There are definitely many moments of excitement and passion for what you’re researching, telling everyone who is prepared to listen for more than a few minutes some of the ‘exciting’ stories you’ve collected.
But, of course there are also those moments when you cannot bear to read another word that even relates to your research. Suddenly everyone else’s thesis topics sound so much more interesting than yours.
When you initially realise what the required word count is for your thesis it can seem quite intimidating.
Of course when you’re actually planning and writing your thesis, you realise how much work you’ve already done and how much you want to say. Now it’s more of an issue of trying to limit yourself to the word limit rather than worrying about not having enough to say
Something that can definitely be quite frustrating is when you realise that your friends who opted not to do a thesis, are working at ‘real’ jobs, earning money. But hey, at least you’re researching something you love (most of the time) and not stuck in a 9 – 5 job getting coffee for everyone else.

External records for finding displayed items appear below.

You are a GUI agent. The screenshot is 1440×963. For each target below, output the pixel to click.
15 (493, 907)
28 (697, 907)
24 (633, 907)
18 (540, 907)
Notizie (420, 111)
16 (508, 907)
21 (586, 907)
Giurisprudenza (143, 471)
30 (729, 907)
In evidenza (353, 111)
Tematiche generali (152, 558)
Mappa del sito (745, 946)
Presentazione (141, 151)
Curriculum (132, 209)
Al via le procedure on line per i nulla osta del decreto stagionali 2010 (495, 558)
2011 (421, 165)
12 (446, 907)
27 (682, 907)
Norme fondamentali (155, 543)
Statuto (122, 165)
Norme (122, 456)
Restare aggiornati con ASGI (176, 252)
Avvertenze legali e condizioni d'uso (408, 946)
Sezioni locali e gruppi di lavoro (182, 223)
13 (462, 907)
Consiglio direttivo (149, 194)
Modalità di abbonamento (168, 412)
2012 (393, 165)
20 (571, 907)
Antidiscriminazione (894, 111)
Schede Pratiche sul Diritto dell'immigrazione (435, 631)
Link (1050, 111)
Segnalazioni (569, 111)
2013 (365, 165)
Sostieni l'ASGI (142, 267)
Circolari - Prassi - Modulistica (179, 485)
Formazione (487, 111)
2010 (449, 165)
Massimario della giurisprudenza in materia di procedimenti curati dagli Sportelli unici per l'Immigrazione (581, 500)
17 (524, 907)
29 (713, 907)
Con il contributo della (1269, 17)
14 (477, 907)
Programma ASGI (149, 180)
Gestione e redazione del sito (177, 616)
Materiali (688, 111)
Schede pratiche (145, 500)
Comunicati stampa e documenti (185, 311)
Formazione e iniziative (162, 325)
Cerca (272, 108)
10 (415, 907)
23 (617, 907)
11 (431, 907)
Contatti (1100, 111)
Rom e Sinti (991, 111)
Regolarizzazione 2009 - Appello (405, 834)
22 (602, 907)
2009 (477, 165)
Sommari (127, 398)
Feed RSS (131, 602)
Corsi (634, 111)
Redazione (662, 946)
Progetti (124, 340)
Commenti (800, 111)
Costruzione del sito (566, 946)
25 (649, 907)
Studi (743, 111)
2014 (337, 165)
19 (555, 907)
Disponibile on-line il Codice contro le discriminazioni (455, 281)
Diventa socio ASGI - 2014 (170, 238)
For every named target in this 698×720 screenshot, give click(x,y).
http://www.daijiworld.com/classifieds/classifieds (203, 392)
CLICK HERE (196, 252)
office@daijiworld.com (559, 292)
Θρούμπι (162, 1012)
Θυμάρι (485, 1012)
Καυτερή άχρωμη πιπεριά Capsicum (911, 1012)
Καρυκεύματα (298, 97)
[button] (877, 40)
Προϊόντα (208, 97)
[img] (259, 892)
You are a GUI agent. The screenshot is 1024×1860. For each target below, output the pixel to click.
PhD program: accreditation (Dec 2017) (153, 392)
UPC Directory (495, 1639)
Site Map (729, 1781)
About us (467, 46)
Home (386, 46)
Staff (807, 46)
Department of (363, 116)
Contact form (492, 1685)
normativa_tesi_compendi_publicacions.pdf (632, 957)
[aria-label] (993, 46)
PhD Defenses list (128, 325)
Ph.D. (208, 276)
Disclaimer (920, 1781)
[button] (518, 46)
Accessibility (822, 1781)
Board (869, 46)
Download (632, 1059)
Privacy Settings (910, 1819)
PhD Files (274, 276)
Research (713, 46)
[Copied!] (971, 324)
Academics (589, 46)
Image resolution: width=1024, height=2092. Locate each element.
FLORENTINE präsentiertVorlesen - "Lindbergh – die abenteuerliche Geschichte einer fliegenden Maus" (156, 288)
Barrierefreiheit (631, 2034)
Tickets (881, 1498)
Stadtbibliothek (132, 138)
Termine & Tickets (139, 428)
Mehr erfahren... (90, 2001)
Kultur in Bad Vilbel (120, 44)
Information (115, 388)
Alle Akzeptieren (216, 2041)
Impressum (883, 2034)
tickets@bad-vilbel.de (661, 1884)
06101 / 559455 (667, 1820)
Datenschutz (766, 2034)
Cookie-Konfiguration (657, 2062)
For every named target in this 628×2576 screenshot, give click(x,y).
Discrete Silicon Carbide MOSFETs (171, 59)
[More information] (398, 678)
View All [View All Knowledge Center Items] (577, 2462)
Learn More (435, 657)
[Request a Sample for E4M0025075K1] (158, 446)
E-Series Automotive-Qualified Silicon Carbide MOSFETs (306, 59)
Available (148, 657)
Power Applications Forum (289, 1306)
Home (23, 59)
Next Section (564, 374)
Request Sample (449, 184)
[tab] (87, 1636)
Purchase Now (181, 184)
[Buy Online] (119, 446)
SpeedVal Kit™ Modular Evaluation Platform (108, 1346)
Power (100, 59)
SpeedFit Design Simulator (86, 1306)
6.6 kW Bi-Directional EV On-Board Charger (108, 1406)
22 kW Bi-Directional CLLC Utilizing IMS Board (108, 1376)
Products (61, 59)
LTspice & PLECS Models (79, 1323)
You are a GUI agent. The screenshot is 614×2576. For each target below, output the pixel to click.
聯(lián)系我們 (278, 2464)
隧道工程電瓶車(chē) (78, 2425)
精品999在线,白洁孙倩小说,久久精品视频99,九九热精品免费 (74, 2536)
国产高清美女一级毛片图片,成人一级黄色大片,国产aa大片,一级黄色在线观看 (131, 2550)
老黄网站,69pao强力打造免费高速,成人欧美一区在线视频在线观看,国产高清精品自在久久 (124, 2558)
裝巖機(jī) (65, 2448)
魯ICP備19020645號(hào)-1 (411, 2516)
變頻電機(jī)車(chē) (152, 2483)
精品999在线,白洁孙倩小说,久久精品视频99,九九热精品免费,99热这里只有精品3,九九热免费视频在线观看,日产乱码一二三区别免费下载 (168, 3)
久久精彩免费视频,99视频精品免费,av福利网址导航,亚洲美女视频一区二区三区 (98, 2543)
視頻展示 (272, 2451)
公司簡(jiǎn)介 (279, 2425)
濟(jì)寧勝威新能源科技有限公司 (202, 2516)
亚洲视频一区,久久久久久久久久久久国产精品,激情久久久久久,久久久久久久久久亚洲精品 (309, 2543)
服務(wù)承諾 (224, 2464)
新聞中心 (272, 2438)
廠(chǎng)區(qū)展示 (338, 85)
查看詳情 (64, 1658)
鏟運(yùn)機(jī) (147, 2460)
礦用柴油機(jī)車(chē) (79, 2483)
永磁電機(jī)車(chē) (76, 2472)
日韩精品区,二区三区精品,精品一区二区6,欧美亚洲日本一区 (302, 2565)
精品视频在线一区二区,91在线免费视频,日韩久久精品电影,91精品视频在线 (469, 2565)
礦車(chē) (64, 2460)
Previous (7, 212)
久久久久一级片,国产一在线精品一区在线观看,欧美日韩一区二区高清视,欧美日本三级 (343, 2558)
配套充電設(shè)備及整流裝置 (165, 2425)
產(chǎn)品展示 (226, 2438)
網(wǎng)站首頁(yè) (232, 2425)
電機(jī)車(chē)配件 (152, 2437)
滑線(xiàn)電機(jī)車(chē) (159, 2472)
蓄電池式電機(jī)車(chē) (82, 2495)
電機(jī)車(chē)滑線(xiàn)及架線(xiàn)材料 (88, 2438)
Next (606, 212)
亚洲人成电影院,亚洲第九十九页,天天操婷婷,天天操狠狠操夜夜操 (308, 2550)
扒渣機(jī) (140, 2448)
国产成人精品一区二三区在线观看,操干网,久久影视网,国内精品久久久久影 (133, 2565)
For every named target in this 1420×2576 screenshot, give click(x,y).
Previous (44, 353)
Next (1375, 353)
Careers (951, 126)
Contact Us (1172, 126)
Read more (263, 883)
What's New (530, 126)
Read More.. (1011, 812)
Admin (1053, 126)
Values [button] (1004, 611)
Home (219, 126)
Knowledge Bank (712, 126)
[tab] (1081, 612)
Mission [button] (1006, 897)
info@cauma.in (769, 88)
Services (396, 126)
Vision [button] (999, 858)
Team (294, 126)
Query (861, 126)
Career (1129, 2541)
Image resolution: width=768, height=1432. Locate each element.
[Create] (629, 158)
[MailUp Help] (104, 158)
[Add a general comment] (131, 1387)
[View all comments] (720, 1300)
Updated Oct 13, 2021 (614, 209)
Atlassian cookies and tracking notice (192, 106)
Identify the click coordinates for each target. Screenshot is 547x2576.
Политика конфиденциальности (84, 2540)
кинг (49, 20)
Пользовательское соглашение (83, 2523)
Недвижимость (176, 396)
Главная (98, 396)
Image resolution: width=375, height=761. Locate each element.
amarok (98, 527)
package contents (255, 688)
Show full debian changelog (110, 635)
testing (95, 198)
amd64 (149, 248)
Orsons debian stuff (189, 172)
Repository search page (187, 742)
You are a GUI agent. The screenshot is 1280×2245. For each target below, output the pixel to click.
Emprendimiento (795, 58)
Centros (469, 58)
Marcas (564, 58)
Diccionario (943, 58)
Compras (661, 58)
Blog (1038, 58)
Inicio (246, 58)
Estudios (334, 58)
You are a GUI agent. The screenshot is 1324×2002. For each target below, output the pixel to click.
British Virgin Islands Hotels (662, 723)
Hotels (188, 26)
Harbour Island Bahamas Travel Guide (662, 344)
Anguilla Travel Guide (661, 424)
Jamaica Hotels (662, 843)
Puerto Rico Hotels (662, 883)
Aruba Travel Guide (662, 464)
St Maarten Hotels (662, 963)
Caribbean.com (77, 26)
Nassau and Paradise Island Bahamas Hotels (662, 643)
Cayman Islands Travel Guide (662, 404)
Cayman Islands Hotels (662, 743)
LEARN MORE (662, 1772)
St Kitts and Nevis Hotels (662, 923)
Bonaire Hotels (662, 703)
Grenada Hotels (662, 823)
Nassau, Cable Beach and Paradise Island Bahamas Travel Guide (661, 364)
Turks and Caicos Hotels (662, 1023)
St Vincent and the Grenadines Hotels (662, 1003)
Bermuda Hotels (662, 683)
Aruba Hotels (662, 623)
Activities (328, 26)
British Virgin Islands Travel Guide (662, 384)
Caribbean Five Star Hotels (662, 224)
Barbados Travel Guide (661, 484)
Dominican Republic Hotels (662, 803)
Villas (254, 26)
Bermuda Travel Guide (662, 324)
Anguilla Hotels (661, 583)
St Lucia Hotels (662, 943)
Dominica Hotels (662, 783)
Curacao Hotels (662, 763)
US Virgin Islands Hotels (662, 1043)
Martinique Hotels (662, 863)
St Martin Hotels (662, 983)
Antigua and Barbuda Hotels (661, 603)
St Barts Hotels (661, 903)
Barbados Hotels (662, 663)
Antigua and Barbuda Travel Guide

On those hideous, winter days when you aren’t doing fieldwork it is very easy to decide to just stay at home. While this is always a very attractive thought, I promise you’ll never be as productive as when you go to the library – Netflix and YouTube are just too tempting!
Everyone seems to have a day when they look at their calendar and actually realise how long they have until they need to hand in their thesis. Cue minor panic attack.
However, there are moments (usually aligned with a love for your topic) where you feel empowered, and decide that not only can you write this thesis, but somehow it’s going to change the world.
There are definitely some tough parts of the Masters thesis process, but there are also many times when you’re extremely glad that you chose spend this time reading, thinking and writing – especially as an international student. You’re living in an exciting new place, researching something you’re passionate about and who knows, maybe it will change the world, or at least the field you’re working in.